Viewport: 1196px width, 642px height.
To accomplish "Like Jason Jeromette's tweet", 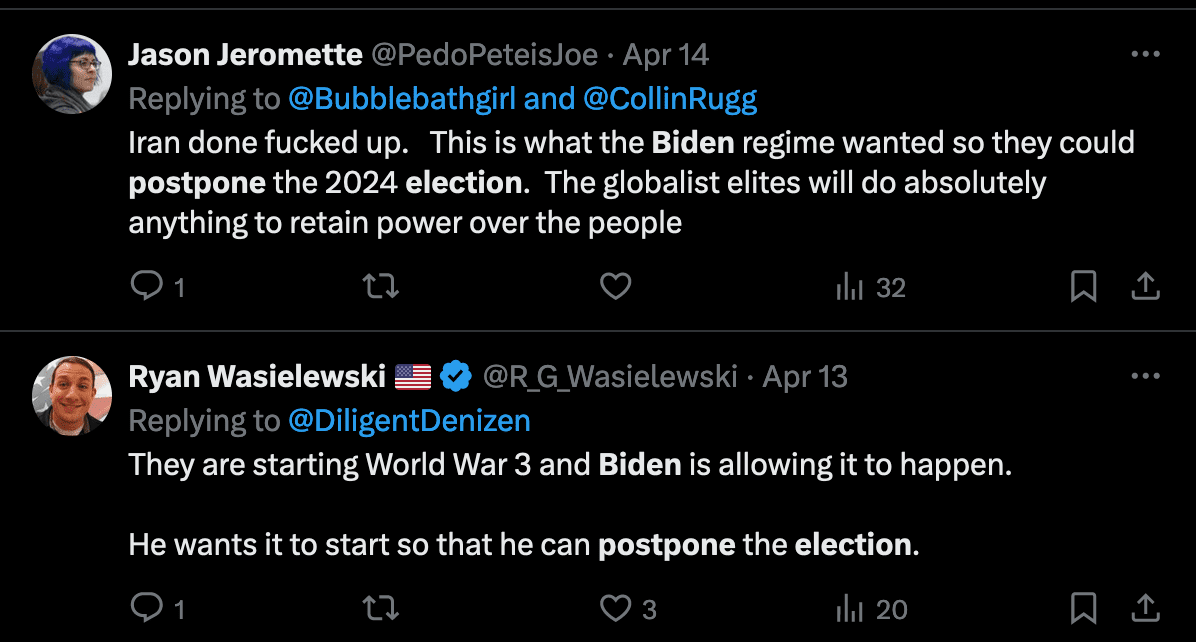I will tap(615, 288).
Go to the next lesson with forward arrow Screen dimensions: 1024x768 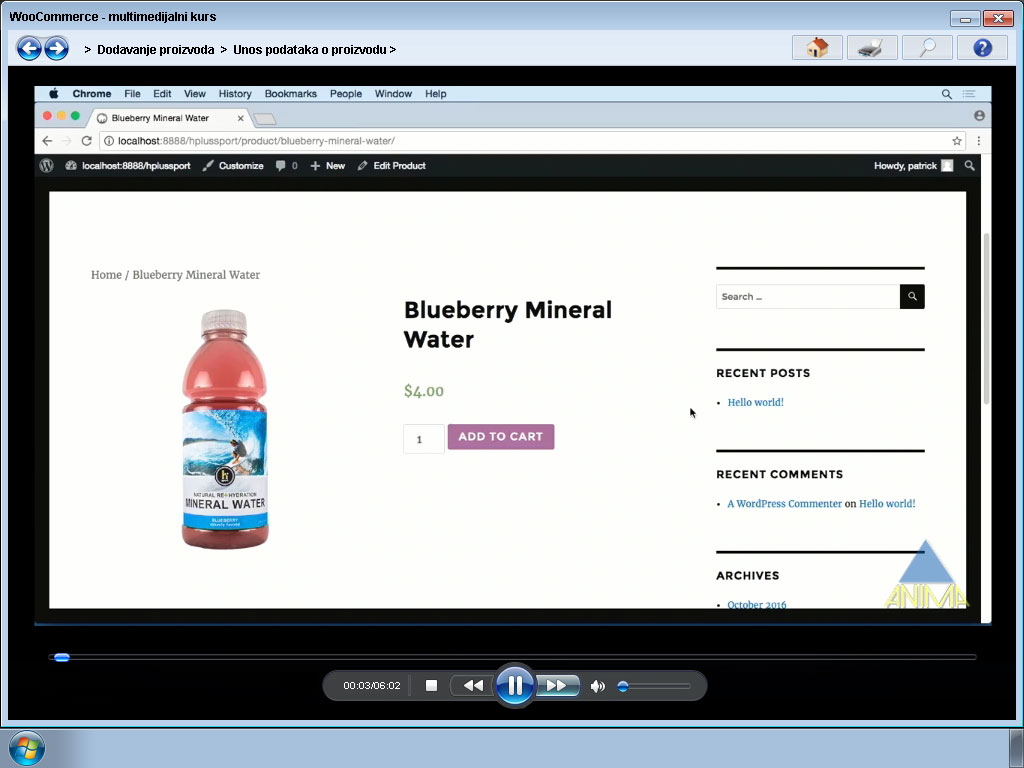coord(56,48)
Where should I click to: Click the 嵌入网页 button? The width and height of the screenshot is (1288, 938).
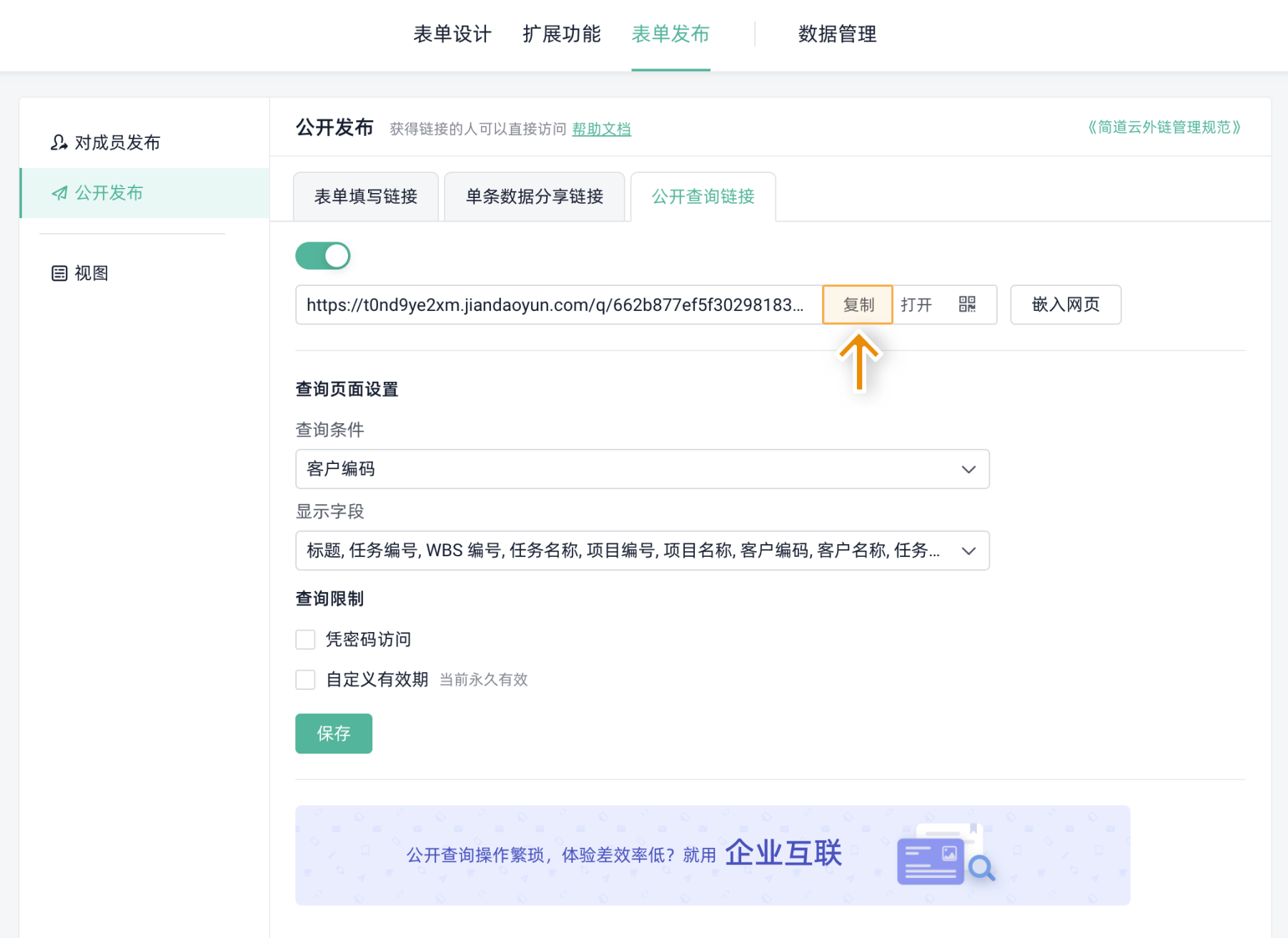[1066, 305]
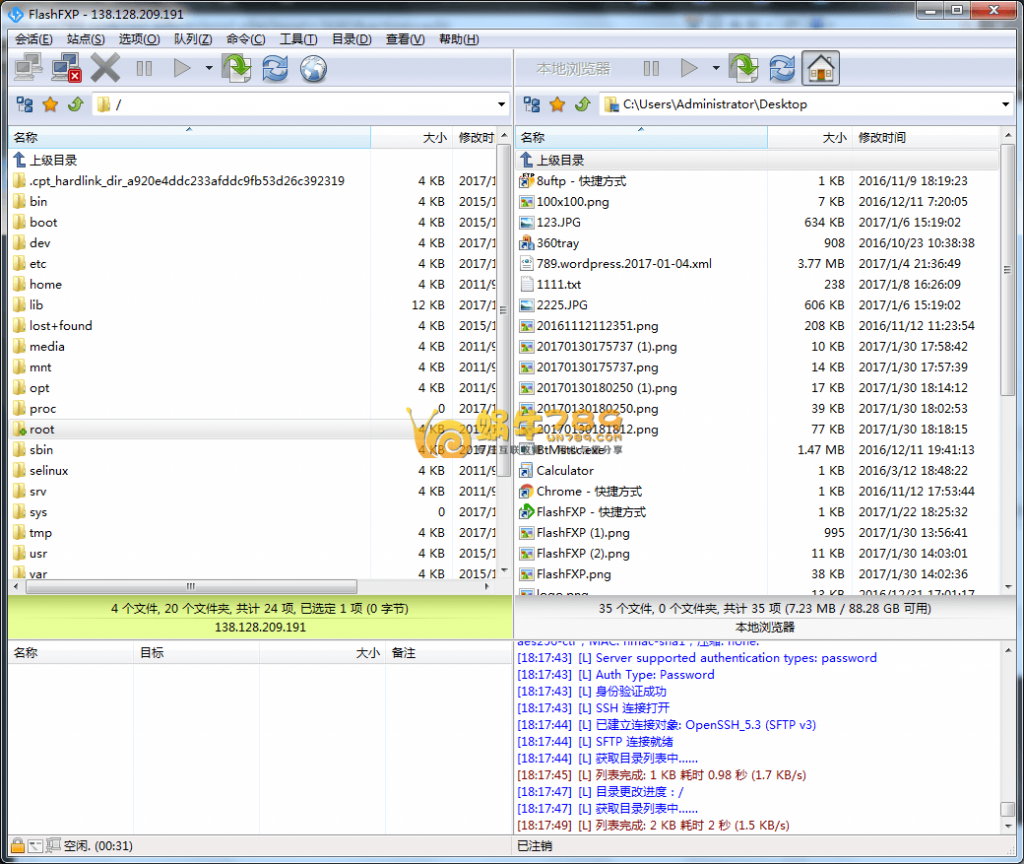The height and width of the screenshot is (864, 1024).
Task: Toggle the folder tree icon in local pane
Action: pos(532,104)
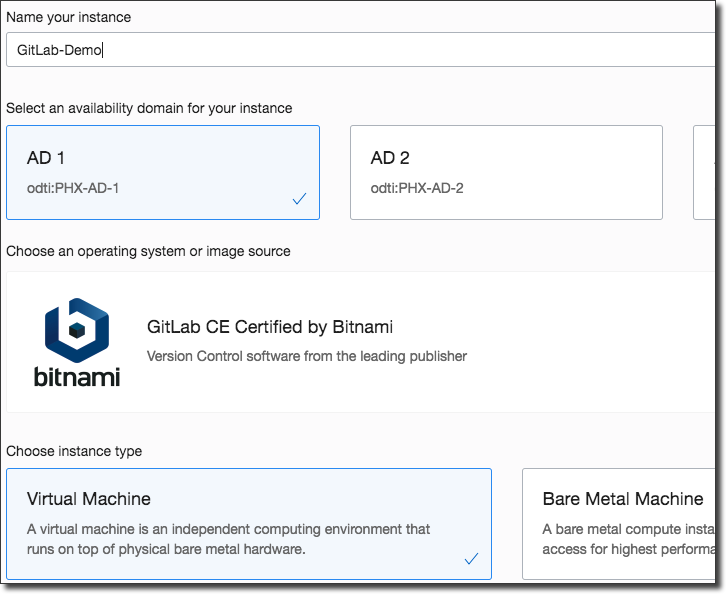
Task: Click the Version Control software description text
Action: click(306, 356)
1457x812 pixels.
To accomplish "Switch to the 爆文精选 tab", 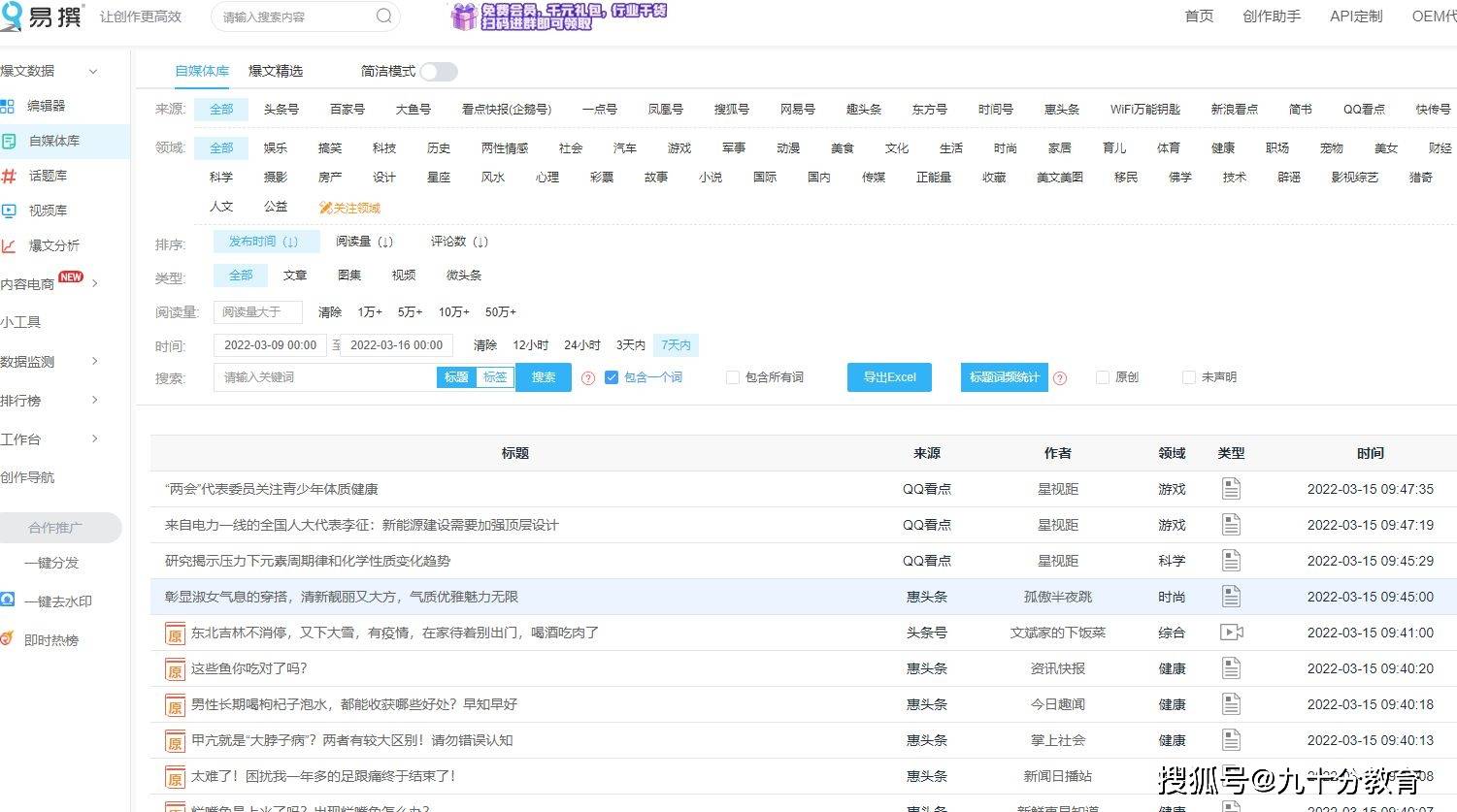I will 275,70.
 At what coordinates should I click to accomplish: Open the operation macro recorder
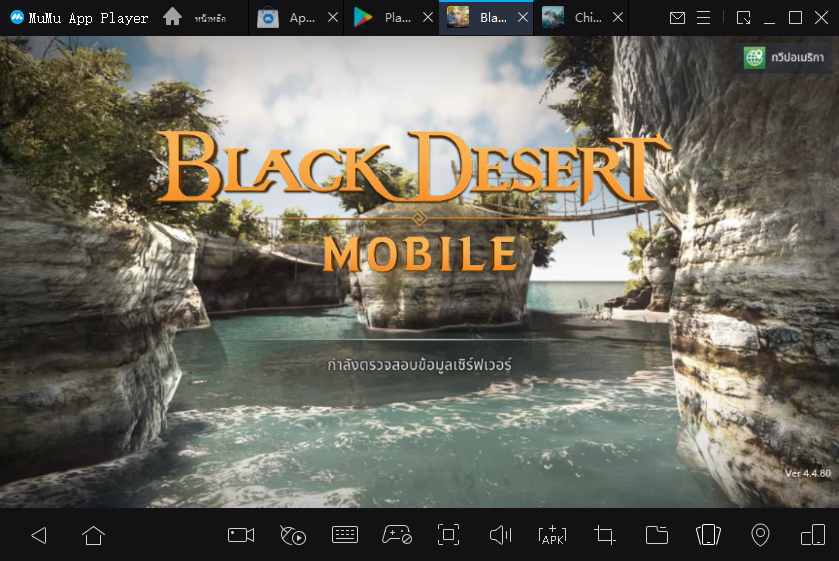click(x=293, y=535)
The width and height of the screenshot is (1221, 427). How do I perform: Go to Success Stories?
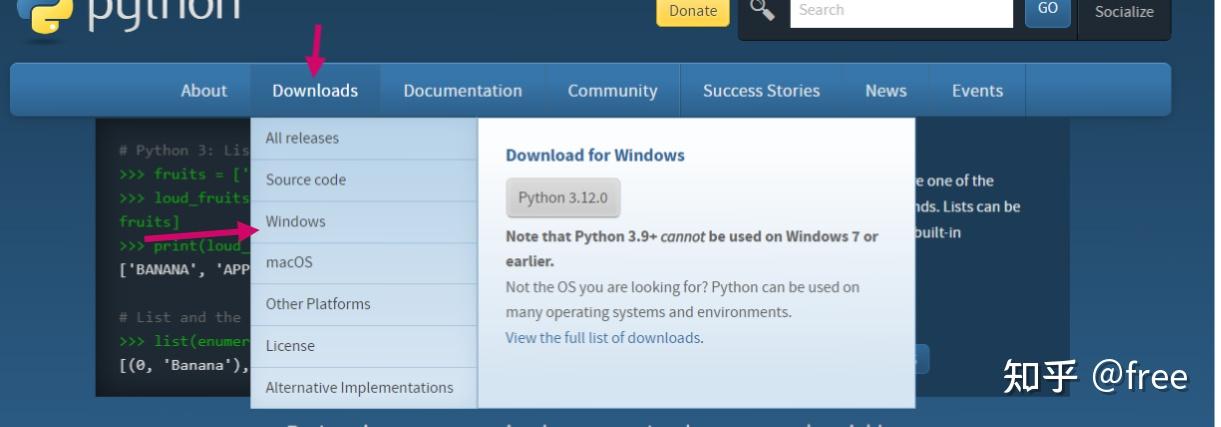tap(761, 91)
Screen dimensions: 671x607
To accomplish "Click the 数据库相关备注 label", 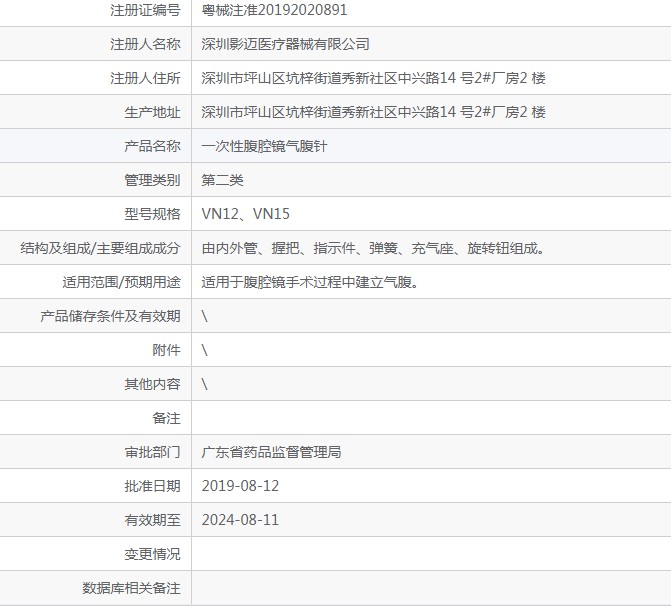I will tap(131, 588).
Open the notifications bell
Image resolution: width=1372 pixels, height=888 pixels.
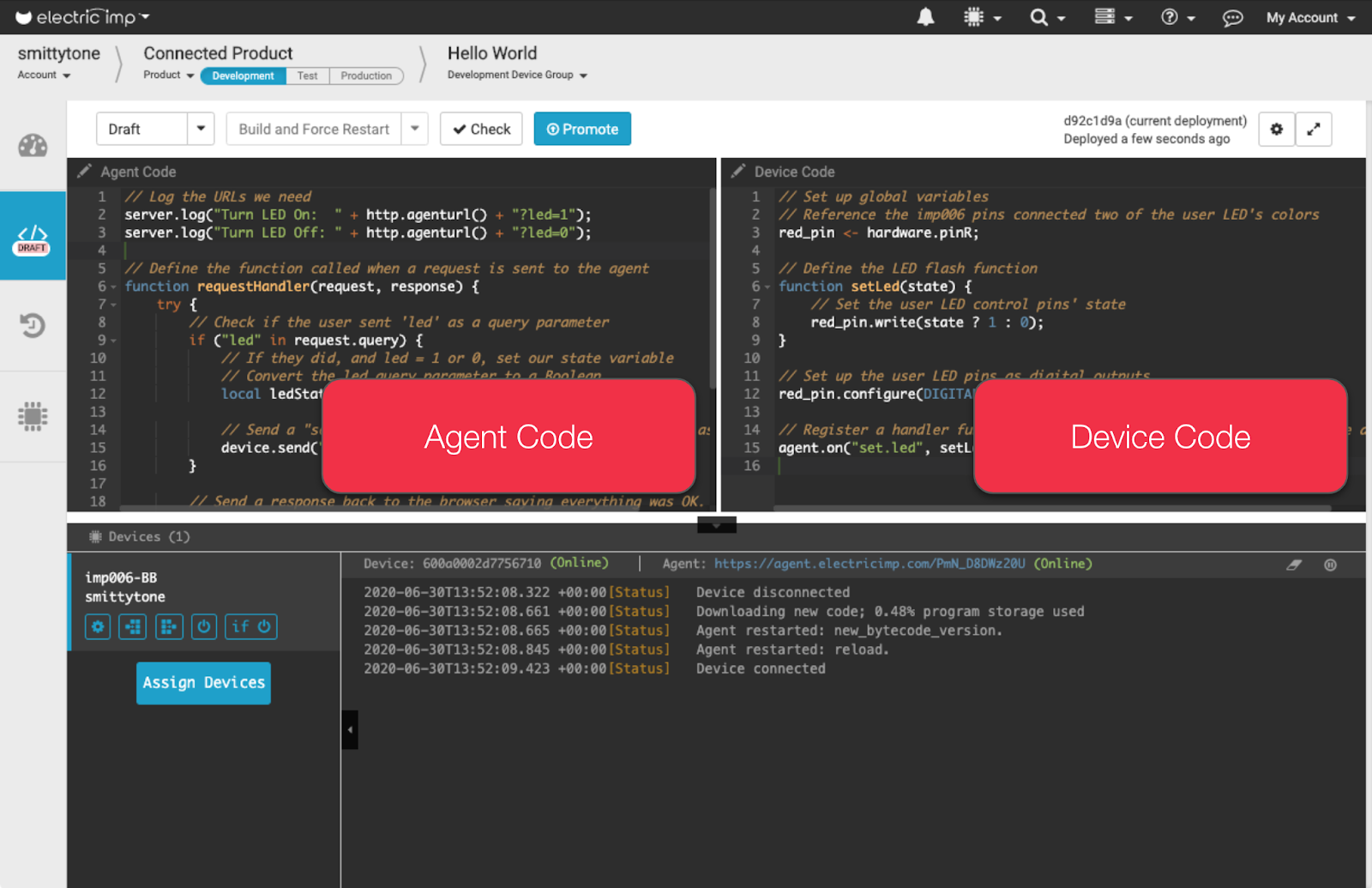pyautogui.click(x=925, y=17)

#### AIM OF THE EXERCISE:
Put the stretch of the records from the line containing "Open the notifications bell" through the end of the records into a Markdown table with the columns Row and Line, skipping blank lines. Leave the pictures out of the table.

#### OUTPUT FOR THIS EXERCISE:
| Row | Line |
|---|---|
| 1 | Open the notifications bell |
| 2 | Image resolution: width=1372 pixels, height=888 pixels. |
| 3 | pyautogui.click(x=925, y=17) |